So when I load my story, do I need to follow this format? Put a blank line between each paragraph and not include any indenting? Or will the blank lines between paragraphs appear if I put a "carriage return" at the end of a paragraph?
 
So when I load my story, do I need to follow this format? Put a blank line between each paragraph and not include any indenting? Or will the blank lines between paragraphs appear if I put a "carriage return" at the end of a paragraph?
Yes. Lit publishes in its own "house style": no indents, two carriage returns at the end of each paragraph, limited html.

It's often discussed, but words tell a story, not formatting. You can pretty things up, but not all devices will see the prettiness. KISS.
 
Noted ... thank you.
It's not so bad. I usually add the line spaces in Word by using an extra paragraph return. I guess Lit does it automatically anyway - I've never tried that.

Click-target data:
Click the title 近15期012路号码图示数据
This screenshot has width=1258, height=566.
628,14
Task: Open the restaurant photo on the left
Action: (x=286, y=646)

SET PROBLEM:
Could you write out the stretch of the story-formatting thread from "Yes. Lit publishes" through "Noted ... thank you." again, switching "house style" to "standard format"?

TASK RESULT:
Yes. Lit publishes in its own "standard format": no indents, two carriage returns at the end of each paragraph, limited html.

It's often discussed, but words tell a story, not formatting. You can pretty things up, but not all devices will see the prettiness. KISS.
 
Noted ... thank you.